Repeat, please, exactly the lines from the one that has "Where should I" through the end of the records below, with pictures dropped.

(Screenshot grounding data)
※

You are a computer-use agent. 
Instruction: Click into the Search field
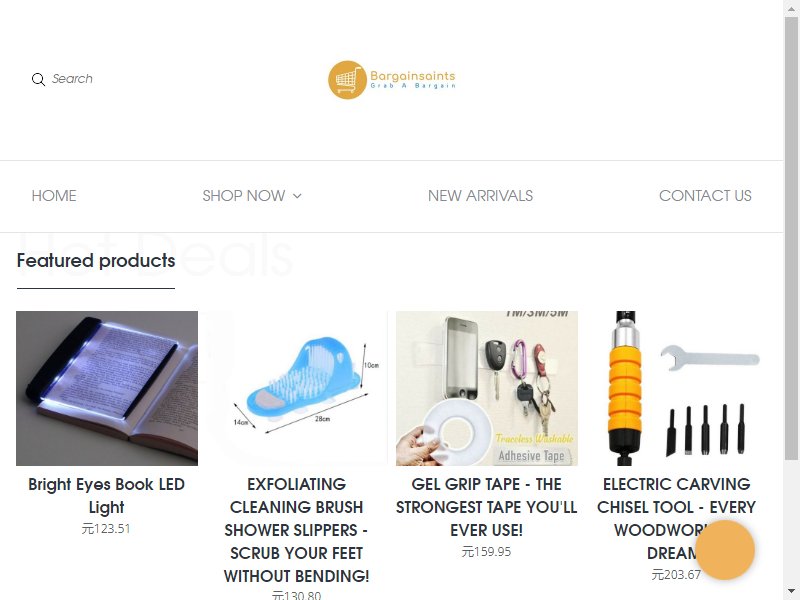72,79
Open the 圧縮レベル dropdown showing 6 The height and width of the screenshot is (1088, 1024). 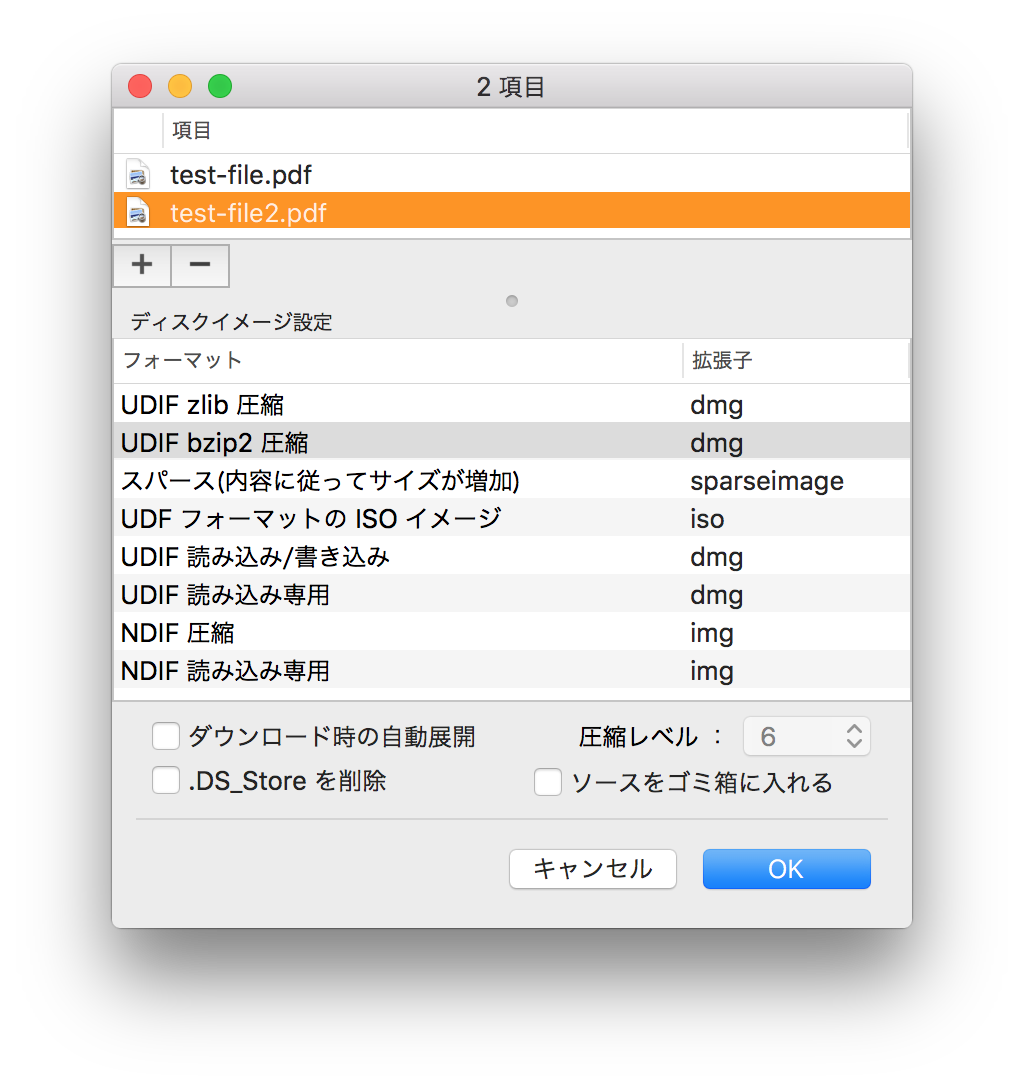807,737
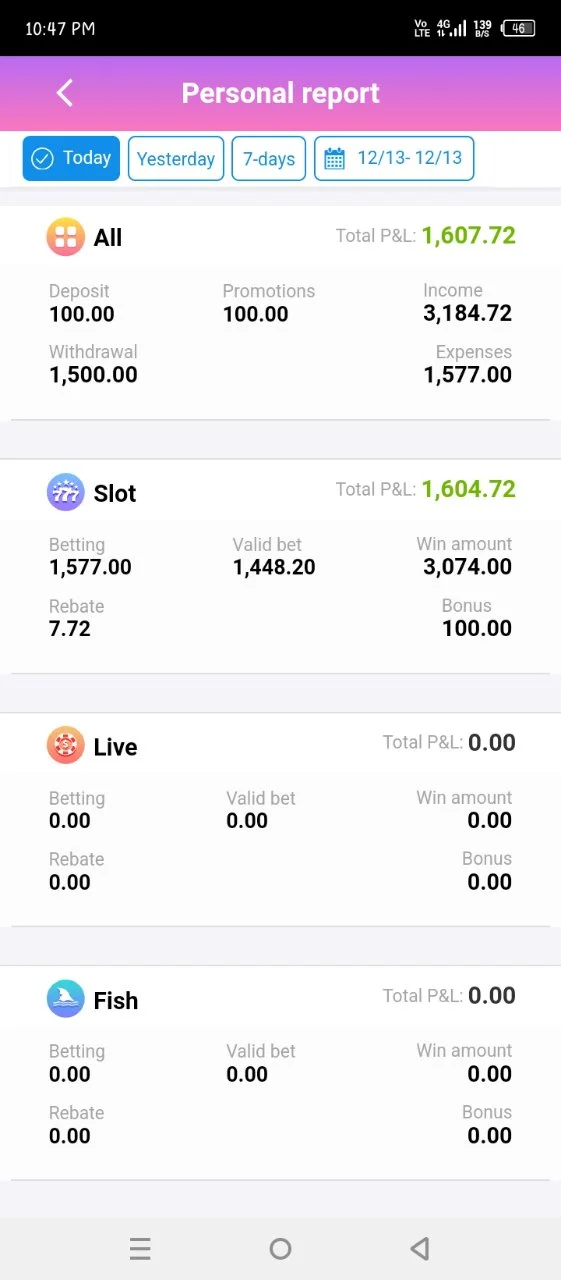Tap the Fish shark fin icon

66,1000
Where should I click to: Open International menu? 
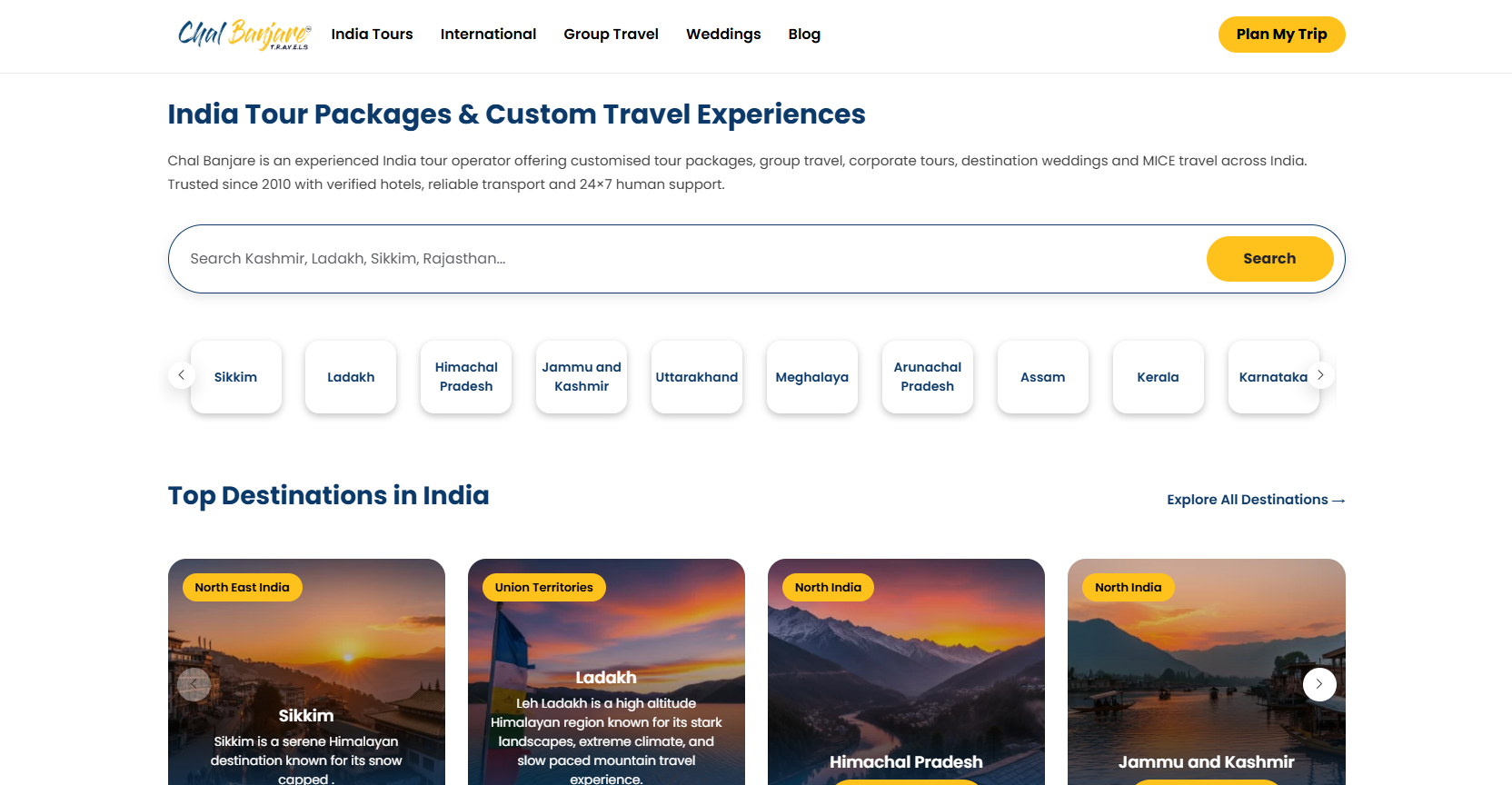(x=488, y=35)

※

▶ ANSWER FOR THE TASK
Where should I click to: Open International menu? 
(x=488, y=35)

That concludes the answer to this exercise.